Augustine, Calvin, and Predestination
Slamming St. Augustine often seems to be a kind of leisure sport among some Orthodox, despite its lack of historical pedigree. We hear much about Augustine’s negative views on sexuality, his horrible views on sin and damnation, his tragic acceptance of the Filioque, and his erroneous views on predestination. He is sometimes made the whipping boy for everything that went wrong in the west (from an Orthodox perspective) so that one might almost imagine that Augustine had never been born the western half of the Christian oikoumene would never had any problems. The problem with such a negative view of Augustine is that it gives the impression that his teaching on these topics were all that the bishop of Hippo ever wrote, when he fact he wrote reams of stuff which were quite unproblematic and wonderful. That is perhaps why the east, though less familiar with his works than the west, applauded him and valued him.
Take as an example of eastern applause the letter that the Emperor Justinian read to the Council Fathers assembled in Constantinople in 553. In this letter he wrote that “We hold fast to the decrees of the four Councils and in every way follow the holy Fathers, Athanasius, Hilary, Basil, Gregory the Theologian, Gregory of Nyssa, Ambrose, John [Chrysostom] of Constantinople, Cyril, Augustine, Proclus, Leo, and their writings on the true faith”. We note Augustine’s inclusion among “the holy Fathers”. And the Emperor was not speaking idiosyncratically. The Council Fathers themselves evidently shared his view of Augustine. In their final Sentence, they said that in their Synod “Several letters of Augustine, of most religious memory, who shone forth resplendent among the African bishops, were read”. These letters had nothing to do with Augustine’s doctrines regarding original sin, saving grace, or predestination, but rather his notion that heretics could be anathematized after death. This reference does show, however, that Augustine was certainly regarded as a holy Father and even as “of most religious memory, resplendent among the African bishops”. The Council Fathers clearly would have had no time for a dismissal of Augustine as a deformed heretic.

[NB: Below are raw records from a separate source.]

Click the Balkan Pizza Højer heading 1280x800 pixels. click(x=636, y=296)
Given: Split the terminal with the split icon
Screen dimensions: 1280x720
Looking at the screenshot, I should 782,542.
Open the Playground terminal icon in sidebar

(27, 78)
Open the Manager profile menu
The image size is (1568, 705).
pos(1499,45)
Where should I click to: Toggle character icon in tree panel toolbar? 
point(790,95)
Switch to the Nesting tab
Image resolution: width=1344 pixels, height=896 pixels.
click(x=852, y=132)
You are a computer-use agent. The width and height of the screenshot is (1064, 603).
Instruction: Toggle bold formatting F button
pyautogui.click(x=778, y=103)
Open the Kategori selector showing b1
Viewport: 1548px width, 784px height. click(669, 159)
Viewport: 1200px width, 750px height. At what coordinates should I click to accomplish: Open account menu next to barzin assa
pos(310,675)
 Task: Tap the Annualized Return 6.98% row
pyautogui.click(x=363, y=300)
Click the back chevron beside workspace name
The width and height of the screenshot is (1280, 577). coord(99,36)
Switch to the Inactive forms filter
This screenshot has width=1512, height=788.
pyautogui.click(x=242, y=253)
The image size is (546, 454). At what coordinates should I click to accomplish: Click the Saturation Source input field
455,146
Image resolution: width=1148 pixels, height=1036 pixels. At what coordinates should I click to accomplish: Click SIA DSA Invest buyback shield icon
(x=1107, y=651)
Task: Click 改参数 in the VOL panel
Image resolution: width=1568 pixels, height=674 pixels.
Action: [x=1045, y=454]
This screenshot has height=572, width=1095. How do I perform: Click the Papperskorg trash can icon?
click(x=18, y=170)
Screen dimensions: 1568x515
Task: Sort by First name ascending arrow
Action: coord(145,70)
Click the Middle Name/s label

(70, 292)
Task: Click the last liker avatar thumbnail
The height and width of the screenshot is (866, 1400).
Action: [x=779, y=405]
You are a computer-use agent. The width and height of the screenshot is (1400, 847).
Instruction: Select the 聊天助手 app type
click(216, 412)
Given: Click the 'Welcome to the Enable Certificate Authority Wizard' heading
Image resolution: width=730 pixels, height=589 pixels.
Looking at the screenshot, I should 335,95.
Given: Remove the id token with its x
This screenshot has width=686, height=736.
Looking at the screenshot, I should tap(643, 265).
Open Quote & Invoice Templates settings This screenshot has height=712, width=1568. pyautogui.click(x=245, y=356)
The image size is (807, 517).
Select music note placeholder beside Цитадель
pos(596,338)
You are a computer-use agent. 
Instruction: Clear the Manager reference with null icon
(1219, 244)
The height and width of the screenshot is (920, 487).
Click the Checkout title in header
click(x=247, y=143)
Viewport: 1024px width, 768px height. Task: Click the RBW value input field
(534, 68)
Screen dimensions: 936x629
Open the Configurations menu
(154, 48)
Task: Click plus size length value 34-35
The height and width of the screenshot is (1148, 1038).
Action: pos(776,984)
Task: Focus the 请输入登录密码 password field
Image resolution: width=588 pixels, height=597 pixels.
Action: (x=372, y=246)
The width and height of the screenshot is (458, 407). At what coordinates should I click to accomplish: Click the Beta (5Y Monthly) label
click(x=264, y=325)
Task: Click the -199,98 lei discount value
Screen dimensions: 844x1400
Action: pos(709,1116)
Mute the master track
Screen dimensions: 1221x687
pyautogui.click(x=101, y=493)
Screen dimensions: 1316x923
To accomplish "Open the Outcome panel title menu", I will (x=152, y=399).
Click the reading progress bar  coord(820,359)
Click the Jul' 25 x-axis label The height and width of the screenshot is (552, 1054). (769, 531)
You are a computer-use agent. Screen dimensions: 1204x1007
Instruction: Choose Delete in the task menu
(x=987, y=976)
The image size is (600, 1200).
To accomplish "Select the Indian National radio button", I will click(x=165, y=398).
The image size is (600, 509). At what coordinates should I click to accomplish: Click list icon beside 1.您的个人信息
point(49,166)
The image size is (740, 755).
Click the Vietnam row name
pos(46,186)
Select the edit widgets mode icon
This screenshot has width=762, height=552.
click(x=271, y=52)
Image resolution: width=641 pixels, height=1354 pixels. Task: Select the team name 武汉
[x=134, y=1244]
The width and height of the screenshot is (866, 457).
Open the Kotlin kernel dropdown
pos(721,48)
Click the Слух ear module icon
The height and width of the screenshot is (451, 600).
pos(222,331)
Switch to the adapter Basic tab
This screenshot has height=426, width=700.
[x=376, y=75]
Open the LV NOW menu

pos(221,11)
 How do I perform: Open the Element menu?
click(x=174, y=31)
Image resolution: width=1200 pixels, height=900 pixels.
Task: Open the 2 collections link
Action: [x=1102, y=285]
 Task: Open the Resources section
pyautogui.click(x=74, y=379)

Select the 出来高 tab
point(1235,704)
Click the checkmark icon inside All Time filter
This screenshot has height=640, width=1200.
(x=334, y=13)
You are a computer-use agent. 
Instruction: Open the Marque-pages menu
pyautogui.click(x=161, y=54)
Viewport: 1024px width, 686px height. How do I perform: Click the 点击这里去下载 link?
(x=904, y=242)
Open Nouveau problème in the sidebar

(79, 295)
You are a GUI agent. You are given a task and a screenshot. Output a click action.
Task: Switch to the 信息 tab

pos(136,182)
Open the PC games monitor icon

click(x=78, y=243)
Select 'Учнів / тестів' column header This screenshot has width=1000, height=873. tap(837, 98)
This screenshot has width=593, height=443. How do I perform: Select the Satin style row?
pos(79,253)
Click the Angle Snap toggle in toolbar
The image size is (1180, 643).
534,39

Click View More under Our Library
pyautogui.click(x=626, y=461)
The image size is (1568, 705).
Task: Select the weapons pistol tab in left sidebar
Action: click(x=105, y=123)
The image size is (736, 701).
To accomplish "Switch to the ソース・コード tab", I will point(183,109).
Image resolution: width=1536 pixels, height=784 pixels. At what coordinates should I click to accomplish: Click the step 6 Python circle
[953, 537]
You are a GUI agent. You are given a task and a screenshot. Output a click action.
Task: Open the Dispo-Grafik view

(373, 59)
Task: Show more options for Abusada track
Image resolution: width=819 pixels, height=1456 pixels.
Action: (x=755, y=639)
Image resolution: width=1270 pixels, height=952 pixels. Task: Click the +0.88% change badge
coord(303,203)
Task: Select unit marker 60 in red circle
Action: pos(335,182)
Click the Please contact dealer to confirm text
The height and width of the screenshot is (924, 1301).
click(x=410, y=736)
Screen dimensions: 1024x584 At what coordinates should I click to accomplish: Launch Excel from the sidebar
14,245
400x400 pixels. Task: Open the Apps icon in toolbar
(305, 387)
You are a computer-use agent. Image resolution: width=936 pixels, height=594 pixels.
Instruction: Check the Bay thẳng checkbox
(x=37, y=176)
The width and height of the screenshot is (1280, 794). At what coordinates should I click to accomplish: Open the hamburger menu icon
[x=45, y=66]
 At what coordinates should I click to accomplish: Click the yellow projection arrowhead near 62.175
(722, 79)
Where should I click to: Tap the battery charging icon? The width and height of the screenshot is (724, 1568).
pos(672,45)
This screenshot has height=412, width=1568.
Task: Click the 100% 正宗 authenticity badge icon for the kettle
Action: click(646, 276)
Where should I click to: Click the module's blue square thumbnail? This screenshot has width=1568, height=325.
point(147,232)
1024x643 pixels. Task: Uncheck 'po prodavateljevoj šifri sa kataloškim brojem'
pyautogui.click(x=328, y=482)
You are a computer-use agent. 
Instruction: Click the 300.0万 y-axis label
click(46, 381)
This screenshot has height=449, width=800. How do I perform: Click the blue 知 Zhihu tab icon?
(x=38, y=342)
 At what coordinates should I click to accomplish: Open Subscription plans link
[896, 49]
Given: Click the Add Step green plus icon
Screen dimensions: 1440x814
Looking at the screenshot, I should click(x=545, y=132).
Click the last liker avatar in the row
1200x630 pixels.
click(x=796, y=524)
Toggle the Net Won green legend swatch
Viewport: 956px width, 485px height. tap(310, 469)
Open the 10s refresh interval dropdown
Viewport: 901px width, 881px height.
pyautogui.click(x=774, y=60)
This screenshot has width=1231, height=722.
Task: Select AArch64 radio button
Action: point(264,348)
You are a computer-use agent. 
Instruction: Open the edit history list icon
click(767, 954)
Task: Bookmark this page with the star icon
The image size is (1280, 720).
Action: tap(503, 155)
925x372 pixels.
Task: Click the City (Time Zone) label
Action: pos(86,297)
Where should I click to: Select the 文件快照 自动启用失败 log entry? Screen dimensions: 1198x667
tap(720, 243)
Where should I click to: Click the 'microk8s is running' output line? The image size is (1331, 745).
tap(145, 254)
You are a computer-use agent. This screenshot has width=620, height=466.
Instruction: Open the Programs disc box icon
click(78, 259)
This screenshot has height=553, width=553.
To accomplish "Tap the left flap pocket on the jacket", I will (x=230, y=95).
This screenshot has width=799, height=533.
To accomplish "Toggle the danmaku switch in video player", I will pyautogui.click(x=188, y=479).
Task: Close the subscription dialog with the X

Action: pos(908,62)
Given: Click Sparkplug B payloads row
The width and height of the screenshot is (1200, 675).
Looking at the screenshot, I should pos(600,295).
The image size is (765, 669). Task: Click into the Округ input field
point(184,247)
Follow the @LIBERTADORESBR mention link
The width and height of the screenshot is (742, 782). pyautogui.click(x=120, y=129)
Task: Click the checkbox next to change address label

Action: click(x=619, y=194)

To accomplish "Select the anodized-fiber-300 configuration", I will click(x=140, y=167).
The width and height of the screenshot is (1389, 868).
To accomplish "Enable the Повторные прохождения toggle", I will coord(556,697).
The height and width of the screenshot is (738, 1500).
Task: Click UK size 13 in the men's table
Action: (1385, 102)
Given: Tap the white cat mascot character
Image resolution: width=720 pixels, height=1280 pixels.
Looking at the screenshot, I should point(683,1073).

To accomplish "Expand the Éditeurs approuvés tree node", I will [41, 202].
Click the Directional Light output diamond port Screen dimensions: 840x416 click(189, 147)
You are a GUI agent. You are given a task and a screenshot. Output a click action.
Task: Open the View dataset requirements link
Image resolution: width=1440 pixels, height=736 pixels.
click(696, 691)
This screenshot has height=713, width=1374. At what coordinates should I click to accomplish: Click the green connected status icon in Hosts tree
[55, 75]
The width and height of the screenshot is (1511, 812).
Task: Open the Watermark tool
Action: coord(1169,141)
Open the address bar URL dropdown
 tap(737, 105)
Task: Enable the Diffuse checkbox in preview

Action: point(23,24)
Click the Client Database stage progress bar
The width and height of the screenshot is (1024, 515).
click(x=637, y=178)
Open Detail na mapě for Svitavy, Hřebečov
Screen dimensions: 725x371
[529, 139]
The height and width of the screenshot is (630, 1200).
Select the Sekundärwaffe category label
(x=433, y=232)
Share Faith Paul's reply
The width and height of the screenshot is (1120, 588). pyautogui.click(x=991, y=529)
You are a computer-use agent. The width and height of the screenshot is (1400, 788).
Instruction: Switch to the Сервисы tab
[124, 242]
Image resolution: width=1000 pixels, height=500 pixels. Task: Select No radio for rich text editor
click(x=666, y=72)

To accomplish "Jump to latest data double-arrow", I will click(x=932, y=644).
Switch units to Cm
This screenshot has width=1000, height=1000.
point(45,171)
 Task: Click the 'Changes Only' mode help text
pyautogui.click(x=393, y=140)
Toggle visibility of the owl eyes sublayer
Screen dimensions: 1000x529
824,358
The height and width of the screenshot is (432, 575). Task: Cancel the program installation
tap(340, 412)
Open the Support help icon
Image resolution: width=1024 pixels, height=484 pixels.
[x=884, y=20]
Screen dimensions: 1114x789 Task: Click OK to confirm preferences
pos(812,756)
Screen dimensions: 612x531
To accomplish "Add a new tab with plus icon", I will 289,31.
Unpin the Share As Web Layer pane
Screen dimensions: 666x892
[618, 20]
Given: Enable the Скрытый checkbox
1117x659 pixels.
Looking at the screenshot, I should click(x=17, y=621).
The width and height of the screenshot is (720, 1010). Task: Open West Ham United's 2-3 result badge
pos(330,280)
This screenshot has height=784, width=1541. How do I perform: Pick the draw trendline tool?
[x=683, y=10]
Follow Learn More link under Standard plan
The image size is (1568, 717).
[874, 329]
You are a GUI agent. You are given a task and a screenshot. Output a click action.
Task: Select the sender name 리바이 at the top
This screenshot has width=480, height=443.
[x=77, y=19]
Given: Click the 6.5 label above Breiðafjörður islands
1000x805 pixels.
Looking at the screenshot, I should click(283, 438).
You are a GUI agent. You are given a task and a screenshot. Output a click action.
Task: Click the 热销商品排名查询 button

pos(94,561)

No one bats a thousand, including St. Augustine. That is why the Orthodox follow no single Father, but rather the consensus patrum, the broad general agreement among them about the basics. There was much diversity among the Fathers, but an impressive consensus about certain things as well, and it is to this consensus which Orthodox make their appeal and regard as authoritative. We listen for the essential melody of the patristic chorus, and charitably pass over the odd discordant note which all of the Fathers occasionally sound. Like it or not, Augustine retains his place in the chorus, standing as he does with the distinctively African section.
John Calvin, some thousand years after Augustine, also comes in for some heavy denunciation. He is often paired with Augustine as if they formed a set of dogmatic bookends, so that when one begins denouncing Augustine sooner or later he will get around to denouncing Calvin as well. There is a certain kind of irony in this, because although Calvin had a profound admiration of Augustine it is less certain that Augustine would have returned the compliment. His horror of schism on the part of the Donatists does not bode well for his appreciating the divisions affected by the Protestants.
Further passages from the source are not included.